Peut-être est-ce là le meilleur récital jamais gravé par Jonas Kaufmann.
C’est qu’en Puccini il trouve à exprimer toutes les facettes de son art. Le choix fut particulièrement juste de ne pas se limiter aux airs les plus connus mais d’y ajouter des opéras plus rares (Edgar, Le Villi), des duos voire des scènes entières (La Bohème, Manon Lescaut) et de ne pas négliger les récits si dramatiques qui précèdent les deux airs de La Fanciulla del West. Non seulement on évite le tunnel d’airs, mais on rend à chacun sa densité et son poids théâtral : exactement ce qu’il faut à un chanteur aussi engagé et impétueux.
Disons tout de suite que la pertinence du découpage n’est pas le seul facteur de réussite. Antonio Pappano est ici tout simplement fascinant. Il tient tout dans le creux de sa main avec une intelligence musicale et dramatique exceptionnelles. Il faut à chaque instant prêter l’oreille à l’échange entre le chanteur et l’orchestre, qui est tantôt dialogue, tantôt pure fusion. Pappano, en un sens, contraint Kaufmann à une certaine rigueur, ne lui permettant pas de céder au péché mignon souvent entendu – une tendance à fragmenter les airs en phrases, segmentant un peu la dynamique. Ici, tout est d’un souffle, comme un flux de lave charriant théâtre, sentiments, musique, couleurs. Ecoutez « Non piangere Liù » pour comprendre ce qu’est ce soutien orchestral : Pappano est le premier à écouter Kaufmann, et il le guide avec une justesse, et pour ainsi dire une affection, inouïes. Le résultat est à faire pleurer les pierres.

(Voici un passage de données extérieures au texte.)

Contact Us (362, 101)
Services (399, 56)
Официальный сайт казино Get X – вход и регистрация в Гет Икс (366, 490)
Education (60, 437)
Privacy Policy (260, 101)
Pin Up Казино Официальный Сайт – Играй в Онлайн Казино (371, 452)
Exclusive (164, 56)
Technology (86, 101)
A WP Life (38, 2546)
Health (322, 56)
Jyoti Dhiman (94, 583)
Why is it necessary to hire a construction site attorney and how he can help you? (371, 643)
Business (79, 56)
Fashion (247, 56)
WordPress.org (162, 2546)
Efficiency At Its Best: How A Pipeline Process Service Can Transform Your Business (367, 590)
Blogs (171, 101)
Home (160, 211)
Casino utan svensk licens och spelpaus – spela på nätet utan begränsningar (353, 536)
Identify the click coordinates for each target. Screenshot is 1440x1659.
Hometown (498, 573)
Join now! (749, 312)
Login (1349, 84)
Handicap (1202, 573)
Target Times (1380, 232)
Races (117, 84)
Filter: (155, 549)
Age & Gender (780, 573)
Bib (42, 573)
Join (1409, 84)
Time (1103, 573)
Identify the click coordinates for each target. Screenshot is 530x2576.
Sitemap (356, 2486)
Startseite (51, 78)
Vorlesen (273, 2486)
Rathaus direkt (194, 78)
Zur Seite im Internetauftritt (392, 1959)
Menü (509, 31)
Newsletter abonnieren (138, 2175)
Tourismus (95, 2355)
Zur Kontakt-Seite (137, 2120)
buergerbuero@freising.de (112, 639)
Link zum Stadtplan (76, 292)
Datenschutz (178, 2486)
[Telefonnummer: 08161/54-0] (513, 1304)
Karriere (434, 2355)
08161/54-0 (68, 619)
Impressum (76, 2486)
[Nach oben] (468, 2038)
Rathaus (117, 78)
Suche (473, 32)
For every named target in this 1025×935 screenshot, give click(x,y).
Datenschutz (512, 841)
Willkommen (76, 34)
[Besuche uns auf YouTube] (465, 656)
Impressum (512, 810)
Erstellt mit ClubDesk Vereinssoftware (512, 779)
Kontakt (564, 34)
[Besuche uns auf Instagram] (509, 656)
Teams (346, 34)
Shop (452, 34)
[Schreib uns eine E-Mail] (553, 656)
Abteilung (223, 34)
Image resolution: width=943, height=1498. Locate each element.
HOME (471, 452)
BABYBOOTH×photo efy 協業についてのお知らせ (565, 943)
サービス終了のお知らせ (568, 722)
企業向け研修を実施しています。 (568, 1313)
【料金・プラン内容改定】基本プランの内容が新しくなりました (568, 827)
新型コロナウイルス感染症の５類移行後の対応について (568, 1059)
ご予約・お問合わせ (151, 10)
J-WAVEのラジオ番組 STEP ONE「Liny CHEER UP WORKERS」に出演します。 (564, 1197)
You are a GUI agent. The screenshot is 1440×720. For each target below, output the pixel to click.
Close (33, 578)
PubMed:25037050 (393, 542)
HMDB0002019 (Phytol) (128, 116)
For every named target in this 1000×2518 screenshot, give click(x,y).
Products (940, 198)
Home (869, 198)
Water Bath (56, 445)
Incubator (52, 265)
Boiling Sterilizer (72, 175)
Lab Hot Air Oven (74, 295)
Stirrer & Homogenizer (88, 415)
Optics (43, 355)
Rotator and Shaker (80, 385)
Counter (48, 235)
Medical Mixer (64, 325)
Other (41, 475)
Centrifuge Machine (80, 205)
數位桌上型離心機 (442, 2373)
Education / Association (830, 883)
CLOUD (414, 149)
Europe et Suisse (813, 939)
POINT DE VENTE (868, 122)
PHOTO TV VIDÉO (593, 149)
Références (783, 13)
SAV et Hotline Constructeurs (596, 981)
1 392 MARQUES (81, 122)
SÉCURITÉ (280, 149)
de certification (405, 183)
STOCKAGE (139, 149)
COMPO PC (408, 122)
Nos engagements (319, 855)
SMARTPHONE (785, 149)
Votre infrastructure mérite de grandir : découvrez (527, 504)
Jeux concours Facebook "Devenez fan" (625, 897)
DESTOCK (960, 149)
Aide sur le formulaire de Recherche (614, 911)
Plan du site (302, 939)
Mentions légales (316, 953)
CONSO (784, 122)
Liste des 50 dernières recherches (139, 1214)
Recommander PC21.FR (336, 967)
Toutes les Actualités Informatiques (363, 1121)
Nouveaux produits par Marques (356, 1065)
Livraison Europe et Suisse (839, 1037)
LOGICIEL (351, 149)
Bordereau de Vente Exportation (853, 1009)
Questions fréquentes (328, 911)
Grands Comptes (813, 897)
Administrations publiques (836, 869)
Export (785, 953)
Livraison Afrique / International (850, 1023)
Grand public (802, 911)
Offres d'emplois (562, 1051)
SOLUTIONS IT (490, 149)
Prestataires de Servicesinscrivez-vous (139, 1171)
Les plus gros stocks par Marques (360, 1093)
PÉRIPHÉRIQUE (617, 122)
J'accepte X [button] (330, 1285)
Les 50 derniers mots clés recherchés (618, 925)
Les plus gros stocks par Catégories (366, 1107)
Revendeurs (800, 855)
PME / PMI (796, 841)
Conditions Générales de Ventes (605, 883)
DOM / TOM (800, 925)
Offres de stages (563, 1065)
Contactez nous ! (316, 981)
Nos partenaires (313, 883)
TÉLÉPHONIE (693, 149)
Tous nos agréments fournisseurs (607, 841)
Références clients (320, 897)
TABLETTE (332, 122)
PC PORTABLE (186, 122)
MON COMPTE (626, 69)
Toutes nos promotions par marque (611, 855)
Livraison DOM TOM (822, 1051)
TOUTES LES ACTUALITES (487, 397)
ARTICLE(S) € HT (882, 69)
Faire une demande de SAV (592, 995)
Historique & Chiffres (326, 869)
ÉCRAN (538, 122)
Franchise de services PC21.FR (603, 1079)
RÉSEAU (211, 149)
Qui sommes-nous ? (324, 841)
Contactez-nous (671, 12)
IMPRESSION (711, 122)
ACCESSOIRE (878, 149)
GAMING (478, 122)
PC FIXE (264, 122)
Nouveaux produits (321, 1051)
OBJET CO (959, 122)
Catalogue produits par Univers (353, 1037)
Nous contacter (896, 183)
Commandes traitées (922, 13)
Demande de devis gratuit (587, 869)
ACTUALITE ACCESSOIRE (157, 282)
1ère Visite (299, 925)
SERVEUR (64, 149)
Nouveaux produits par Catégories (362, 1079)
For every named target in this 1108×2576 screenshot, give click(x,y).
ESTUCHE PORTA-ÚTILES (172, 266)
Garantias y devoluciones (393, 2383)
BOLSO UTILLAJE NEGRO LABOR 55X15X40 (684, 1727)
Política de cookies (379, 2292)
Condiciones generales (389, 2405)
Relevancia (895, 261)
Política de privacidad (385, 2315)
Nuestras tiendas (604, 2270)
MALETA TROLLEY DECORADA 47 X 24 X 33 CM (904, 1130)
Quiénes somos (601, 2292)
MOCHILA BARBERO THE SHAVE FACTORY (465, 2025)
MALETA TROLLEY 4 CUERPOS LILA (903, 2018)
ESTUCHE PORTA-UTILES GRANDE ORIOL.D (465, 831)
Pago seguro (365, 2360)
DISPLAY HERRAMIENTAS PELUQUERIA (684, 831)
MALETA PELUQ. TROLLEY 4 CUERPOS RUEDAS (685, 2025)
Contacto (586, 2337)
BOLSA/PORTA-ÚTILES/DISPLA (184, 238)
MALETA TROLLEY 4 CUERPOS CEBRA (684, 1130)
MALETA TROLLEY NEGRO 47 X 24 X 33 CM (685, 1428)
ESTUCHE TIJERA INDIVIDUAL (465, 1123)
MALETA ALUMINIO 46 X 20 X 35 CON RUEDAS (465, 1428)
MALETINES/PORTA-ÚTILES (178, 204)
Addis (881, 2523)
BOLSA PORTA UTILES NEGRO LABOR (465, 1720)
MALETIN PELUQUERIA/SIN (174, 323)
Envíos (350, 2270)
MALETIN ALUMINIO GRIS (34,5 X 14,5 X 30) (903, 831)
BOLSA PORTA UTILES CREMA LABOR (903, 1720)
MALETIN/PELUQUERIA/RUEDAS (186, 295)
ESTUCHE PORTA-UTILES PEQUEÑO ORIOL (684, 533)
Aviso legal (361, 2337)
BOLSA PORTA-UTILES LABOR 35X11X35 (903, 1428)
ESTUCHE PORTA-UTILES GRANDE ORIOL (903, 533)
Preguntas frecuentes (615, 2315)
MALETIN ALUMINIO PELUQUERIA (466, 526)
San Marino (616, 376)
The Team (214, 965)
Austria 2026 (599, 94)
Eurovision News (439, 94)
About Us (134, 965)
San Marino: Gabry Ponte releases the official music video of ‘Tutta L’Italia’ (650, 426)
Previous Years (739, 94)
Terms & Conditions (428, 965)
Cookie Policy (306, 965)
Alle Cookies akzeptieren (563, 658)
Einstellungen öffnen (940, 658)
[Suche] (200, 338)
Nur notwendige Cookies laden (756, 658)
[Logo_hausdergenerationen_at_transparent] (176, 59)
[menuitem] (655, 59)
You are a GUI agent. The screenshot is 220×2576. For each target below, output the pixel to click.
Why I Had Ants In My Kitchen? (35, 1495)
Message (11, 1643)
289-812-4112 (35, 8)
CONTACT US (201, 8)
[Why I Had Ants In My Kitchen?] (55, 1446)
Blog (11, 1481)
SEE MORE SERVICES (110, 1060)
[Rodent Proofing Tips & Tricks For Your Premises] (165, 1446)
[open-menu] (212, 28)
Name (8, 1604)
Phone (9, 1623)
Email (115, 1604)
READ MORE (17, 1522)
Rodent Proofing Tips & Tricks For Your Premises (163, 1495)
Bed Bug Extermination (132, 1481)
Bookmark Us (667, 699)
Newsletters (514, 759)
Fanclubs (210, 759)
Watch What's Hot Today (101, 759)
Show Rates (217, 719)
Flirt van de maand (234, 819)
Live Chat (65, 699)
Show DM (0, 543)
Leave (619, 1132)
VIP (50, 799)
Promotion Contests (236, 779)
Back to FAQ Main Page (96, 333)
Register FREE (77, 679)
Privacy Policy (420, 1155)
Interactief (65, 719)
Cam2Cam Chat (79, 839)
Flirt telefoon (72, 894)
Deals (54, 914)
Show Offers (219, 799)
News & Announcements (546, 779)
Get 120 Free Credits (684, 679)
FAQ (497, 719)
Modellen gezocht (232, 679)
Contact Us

On pourrait croire que Kaufmann va faire craquer les coutures des opéras les plus légers, comme La Rondine ou Gianni Schicchi, mais il y donne une leçon d’intelligence et même d’humour. Evidemment, l’intensité extrême lui va mieux. Elle ne se trouve pas seulement dans les « grands » opéras : Le Villi, Edgar et surtout Il Tabarro donnent une idée de ce que peut faire un artiste de si haut vol dans des airs où il est rare de distribuer d’aussi considérables artistes. Dans Il Tabarro, il apporte même, par rapport à Domingo, quelque chose de grinçant et d’amer qui stupéfie. Au bout de dix écoutes, on n’en a pas fait le tour.
Restent les grands tubes : là, l’intention artiste et l’art de la nuance insufflés à une voix aussi riche produisent l’effet électrique qu’on connaît, mais souvent plus puissant encore que ce qu’on a connu jusqu’ici. A force d’attention au détail, de contrôle de l’énergie, de travail sur la pure beauté du timbre – ce que le disque permet mieux que la scène – Kaufmann atteint des sommets nouveaux, et les interventions contestables de Kristina Opolais n’y changeront rien. Est-il exagéré de dire que les extraits de La Fanciulla del West sont peut-être ce que le disque y a conservé de plus beau et de plus prenant ? Y éclate ce qui fait le génie de Kaufmann, singulièrement dans Puccini : l’accent de vérité. C’est cette vérité qui balaie tout ce que l’on a pu dire sur l’italianità de Kaufmann dans Tosca, Turandot ou Butterfly : c’est que le personnage s’impose, charnel, tangible, humain, présent – oui, même dans « Nessun dorma » ! Lorsque la beauté sombre, minérale, du timbre reflète la fragilité tantôt exaspérée (Des Grieux), tantôt extatique (Cavaradossi), tantôt hallucinée (Pinkerton, Calaf) des personnages, une magie opère qui n’a pas besoin d’étiquettes. On se tait, on écoute, on remercie.